Esta misión fue confiada al vocal de la Junta Antonio Ranz Romanillos (que el año anterior estaba firmando, jurando y trasladando al castellano la Constitución de Bayona junto a José «I»), el cual reunió, en 65 apartados, un catálogo arbitrario de «Leyes Fundamentales» entresacadas del Fuero Juzgo, Fuero Viejo, Fuero Real, Partidas, Ordenamiento de Alcalá, Ordenamiento Real y Nueva Recopilación (incluido su Tomo 3º de Autos Acordados, última ed.). Insistimos en que todo esto no es más que un puro apriorismo, en el que no se trata sino de hacer encajar artificialmente unas realidades legales históricas vigentes dentro de unas nuevas categorías que les son totalmente ajenas. La voz «Ley Fundamental» se divulgó en el lenguaje jurídico español con la llegada de los Borbones, denotando en su origen una clase de leyes aprobada por los Monarcas franceses con vistas a resolver las Guerras de Religión que estragaban sus Reinos y de las que había quedado libre la Monarquía Hispánica. Pero fue utilizada en nuestros códigos en muy contadas ocasiones (apenas hemos encontrado siete), y, desde luego, jamás con la acepción moderna de «Ley Constitucional» (en el sentido de una ley secular superior pactada con la comunidad política, que goza de acción jurídica para coaccionar al Rey a su cumplimiento o no alteración, como pretendían ilustrados y liberales).

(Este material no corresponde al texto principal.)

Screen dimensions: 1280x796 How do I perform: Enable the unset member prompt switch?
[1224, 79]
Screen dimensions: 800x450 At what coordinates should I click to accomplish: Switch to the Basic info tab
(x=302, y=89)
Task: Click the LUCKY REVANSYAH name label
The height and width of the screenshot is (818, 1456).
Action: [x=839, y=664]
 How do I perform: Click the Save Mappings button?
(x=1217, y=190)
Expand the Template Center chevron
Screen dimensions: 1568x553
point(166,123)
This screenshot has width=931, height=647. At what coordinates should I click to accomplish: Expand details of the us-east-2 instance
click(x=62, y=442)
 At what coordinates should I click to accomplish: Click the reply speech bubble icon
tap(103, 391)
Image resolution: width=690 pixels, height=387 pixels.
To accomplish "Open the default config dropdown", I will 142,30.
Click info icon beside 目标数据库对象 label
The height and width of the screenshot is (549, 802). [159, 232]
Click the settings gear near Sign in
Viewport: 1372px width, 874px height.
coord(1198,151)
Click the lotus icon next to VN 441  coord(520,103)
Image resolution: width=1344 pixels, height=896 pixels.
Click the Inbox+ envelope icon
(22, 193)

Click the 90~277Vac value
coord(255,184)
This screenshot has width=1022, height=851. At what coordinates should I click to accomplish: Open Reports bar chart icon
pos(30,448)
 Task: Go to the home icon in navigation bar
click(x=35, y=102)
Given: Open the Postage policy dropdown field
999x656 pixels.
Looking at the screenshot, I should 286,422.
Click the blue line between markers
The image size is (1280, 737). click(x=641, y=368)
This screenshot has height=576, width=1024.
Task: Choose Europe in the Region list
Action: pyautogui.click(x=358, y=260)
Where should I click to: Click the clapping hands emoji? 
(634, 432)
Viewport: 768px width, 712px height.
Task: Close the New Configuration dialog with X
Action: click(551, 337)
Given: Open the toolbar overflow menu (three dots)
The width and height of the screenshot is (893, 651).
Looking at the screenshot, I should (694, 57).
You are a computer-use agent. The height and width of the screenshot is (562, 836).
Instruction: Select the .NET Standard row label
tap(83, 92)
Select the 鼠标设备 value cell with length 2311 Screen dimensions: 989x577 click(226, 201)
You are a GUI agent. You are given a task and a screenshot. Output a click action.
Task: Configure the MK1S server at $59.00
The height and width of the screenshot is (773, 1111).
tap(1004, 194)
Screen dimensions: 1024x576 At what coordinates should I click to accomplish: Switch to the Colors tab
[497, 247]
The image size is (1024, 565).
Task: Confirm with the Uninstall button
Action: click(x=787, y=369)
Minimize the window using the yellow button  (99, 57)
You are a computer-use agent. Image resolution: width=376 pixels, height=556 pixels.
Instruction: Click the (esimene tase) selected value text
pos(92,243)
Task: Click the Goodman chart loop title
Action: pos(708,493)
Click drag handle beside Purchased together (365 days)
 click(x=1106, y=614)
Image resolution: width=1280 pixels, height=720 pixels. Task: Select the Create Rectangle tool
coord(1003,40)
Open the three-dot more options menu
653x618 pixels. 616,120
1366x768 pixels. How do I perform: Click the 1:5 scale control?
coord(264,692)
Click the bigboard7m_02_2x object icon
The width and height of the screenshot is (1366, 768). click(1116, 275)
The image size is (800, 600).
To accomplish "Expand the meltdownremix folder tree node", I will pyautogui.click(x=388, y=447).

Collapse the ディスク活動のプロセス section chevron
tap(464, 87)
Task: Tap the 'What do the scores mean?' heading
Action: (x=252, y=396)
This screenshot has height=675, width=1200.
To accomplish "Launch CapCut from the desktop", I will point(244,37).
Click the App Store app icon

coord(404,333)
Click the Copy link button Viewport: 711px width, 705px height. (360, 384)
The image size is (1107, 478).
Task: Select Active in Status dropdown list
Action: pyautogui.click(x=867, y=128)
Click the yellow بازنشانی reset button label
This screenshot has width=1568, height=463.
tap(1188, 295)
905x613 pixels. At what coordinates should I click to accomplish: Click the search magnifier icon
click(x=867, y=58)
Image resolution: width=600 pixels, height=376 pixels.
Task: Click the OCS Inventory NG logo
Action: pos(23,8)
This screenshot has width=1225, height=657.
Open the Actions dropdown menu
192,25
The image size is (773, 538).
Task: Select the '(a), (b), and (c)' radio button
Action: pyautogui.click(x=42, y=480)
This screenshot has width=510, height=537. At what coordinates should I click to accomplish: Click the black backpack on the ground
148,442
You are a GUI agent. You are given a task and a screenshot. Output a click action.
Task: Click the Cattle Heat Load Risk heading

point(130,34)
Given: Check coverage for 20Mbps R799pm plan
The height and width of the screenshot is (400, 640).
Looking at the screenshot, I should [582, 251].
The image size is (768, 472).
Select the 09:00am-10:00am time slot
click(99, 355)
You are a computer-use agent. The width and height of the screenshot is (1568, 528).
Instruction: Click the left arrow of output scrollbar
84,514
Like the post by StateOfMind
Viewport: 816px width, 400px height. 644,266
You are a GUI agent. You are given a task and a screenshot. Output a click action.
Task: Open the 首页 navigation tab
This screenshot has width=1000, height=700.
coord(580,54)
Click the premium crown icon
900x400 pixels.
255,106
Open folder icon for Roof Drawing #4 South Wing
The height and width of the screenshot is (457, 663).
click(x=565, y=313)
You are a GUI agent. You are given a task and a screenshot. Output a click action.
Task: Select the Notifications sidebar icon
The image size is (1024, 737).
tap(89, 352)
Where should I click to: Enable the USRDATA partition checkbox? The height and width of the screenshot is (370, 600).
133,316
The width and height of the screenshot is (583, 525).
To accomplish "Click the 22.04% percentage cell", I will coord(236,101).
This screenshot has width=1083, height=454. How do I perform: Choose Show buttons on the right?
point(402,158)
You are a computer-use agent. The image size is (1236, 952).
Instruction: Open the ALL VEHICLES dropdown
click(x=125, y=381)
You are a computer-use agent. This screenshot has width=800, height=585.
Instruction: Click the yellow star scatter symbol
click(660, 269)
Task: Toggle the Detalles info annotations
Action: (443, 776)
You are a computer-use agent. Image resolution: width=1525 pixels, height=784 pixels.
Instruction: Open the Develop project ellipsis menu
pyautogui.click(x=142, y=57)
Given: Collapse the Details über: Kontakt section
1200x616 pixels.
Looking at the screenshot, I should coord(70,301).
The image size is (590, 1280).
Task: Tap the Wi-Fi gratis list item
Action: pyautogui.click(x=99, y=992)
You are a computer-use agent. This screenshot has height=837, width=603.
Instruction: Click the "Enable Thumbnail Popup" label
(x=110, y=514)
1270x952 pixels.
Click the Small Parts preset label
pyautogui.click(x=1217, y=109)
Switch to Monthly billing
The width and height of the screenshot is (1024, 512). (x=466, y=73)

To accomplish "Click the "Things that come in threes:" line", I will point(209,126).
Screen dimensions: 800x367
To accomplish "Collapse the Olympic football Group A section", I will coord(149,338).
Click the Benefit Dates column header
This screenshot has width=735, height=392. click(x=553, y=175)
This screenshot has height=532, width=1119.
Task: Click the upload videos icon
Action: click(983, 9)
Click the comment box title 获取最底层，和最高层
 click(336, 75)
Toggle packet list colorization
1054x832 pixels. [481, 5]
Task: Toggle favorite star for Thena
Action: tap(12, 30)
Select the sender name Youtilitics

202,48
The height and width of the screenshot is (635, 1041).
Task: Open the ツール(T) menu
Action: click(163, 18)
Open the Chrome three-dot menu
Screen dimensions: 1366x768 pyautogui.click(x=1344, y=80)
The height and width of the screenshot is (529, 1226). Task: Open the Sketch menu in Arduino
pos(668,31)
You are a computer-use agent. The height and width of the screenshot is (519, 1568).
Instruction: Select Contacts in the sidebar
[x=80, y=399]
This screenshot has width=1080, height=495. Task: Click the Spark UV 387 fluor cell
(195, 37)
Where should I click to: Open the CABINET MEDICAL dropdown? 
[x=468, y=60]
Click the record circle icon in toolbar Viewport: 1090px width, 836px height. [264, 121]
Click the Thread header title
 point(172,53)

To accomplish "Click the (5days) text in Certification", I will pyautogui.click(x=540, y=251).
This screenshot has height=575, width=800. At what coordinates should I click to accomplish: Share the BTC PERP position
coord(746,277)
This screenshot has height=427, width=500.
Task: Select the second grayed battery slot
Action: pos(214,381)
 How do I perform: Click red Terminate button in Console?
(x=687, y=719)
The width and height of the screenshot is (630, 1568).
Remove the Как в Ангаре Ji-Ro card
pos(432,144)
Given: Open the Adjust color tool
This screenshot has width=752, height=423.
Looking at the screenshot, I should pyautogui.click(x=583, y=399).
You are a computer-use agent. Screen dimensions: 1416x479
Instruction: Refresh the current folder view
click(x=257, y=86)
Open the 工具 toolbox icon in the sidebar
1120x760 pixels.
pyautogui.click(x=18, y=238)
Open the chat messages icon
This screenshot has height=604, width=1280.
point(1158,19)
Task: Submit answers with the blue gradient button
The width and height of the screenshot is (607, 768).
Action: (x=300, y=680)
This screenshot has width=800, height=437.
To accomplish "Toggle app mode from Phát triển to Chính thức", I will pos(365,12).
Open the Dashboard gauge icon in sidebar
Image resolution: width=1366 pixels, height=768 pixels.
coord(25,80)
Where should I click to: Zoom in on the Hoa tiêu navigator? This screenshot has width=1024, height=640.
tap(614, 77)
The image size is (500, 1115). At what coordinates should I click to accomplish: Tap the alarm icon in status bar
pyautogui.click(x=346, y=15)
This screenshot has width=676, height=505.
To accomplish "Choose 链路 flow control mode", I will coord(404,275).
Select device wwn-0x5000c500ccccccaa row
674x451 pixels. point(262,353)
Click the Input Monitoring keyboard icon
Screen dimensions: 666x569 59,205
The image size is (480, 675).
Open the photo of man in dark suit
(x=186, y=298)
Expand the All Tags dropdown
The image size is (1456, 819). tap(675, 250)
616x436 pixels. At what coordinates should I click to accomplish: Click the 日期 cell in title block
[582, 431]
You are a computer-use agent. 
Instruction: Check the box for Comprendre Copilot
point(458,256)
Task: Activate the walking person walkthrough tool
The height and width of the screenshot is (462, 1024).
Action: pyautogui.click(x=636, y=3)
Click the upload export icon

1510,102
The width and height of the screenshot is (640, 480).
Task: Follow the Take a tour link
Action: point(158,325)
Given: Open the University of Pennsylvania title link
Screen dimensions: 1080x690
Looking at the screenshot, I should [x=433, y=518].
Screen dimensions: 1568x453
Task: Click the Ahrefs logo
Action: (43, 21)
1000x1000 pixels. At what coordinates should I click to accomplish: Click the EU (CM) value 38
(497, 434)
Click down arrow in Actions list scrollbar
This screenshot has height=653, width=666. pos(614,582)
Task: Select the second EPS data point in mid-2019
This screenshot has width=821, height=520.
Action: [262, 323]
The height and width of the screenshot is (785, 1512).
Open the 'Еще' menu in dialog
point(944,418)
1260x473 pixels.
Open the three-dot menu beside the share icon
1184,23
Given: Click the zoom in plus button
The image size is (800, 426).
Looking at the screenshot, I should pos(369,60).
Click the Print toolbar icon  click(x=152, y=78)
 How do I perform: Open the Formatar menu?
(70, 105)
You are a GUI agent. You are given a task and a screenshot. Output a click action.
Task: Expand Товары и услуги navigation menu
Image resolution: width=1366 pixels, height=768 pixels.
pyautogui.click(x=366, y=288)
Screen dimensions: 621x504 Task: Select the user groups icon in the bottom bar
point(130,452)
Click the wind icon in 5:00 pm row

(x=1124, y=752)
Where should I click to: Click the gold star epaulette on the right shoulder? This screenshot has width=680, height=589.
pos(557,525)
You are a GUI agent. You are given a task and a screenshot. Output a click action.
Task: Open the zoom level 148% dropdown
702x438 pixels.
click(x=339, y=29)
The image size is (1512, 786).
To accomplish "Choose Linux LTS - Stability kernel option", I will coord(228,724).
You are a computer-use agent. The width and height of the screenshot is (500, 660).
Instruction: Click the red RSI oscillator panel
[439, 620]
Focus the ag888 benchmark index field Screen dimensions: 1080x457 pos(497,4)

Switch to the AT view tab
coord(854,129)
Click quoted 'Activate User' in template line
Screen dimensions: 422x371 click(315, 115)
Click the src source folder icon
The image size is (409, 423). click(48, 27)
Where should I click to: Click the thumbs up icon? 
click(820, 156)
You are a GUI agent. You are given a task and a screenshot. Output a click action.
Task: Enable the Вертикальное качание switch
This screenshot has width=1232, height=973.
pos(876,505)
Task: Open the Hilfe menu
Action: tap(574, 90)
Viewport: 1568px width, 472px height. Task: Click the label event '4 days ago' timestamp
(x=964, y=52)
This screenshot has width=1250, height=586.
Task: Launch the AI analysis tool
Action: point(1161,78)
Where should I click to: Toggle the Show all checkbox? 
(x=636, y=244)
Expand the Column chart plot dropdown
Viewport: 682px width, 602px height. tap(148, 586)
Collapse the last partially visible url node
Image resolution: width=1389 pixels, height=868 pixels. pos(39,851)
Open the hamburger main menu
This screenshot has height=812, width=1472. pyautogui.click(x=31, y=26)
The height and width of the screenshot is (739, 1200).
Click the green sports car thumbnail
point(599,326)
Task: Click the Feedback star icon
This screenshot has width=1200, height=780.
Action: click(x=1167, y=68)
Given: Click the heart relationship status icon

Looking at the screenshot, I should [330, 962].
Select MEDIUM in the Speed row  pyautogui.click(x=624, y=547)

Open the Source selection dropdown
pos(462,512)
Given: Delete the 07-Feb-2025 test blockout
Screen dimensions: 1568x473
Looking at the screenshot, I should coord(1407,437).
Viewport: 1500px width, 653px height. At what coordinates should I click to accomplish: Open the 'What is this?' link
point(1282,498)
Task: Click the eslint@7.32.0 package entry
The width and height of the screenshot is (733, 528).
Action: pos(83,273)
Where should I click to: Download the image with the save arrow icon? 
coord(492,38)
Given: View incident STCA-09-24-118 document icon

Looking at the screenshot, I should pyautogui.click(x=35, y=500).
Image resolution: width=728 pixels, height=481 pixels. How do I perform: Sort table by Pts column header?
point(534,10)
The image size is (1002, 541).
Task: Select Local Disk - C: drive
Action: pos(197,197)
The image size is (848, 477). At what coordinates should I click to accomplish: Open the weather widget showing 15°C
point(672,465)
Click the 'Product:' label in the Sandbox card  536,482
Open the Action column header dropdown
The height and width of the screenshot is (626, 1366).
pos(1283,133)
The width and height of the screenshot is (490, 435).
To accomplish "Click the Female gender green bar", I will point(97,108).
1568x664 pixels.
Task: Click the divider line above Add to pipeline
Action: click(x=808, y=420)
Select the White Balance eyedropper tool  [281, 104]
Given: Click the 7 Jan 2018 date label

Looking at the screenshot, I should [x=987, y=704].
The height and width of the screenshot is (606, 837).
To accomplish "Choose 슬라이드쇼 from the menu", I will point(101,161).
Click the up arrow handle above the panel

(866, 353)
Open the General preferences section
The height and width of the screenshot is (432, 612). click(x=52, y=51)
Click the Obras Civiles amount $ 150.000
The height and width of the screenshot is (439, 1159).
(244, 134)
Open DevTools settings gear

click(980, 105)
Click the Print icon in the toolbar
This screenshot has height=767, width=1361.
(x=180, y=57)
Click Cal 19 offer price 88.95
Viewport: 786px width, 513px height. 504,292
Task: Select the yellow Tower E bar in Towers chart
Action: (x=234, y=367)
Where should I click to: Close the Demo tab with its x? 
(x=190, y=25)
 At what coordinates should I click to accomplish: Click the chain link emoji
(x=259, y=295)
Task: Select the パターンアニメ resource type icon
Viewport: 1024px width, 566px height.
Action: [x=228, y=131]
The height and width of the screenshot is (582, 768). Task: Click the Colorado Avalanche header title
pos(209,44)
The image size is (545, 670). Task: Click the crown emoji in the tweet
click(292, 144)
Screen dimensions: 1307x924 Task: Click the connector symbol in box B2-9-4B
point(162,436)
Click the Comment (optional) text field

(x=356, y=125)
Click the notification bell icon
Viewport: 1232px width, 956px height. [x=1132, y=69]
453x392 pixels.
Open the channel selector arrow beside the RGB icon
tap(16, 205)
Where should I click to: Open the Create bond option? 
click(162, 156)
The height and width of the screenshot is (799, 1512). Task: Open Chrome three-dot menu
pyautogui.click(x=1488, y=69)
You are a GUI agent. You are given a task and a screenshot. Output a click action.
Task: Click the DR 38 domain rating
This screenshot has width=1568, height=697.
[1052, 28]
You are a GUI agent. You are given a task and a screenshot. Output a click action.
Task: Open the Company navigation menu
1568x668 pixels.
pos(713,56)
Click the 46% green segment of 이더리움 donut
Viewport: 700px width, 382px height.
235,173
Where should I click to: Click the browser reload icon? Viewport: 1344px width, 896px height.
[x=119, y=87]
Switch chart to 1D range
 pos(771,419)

Normalmente se usaba con el alcance amplio, lato o genérico de principio del orden jurídico-legal de la Monarquía y sus Reinos, sin especificación de Leyes positivas: bien con la expresión «Leyes Fundamentales del Estado» (Auto 28, Tít. 4, Lib. 3, del Tomo tercero de la Nueva Recopilación; Ley 7, Tít. 8, Lib.1, y Ley 13, Tít. 9, Lib. 4 de la Novísima), o su equivalente «Leyes Fundamentales de estos Reynos» (Ley 9, Tít. 35, Lib. 7, Novísima), o simplemente «Leyes Fundamentales» (Ley 4, Tít. 3, Lib. 4, Novísima). Éste es el significado que Magín Ferrer daba a su locución «constitución social», como vimos en el artículo «Las Leyes Fundamentales constitutivas de la Monarquía española»: título también del Cap. IV del Tomo segundo de su magna obra, en donde enumera los principios sociopolíticos propios de la Monarquía Española inteligidos o extraídos a partir de sus cuerpos jurídico-legales. Por último, a la famosa Ley de Sucesión (Ley 5, Tít. 1, Lib. 3, Novísima) se la denomina por dos veces «ley fundamental de la sucesión de estos Reynos», en la inteligencia de que, de entre todas las Leyes que afectan a la sucesión, a ésta se la considera (obviamente) como la principal, y nada más. Sólo hemos encontrado el caso excepcional de una norma que sí aparece tildada como «Ley Fundamental del Estado»: se trata de la Ley 1, Tít. 18, Lib. 7 de la Novísima, sobre «Nombramiento de Diputados y Síndico Personero del Común de los Pueblos, para el buen régimen y administración de sus abastos», la cual es calificada así por la siguiente Ley 2 que reproduce una mera Instrucción del Consejo de Castilla de 26 de Junio de 1766, en donde se determina el modo de elección municipal de esos oficios así como su naturaleza y finalidad. Pero esto es algo puramente anecdótico (ni siquiera la recopila Romanillos en su catálogo), pues, repetimos, nunca existió la nueva noción de «Ley Constitucional» en el corpus legal de la Cristiandad.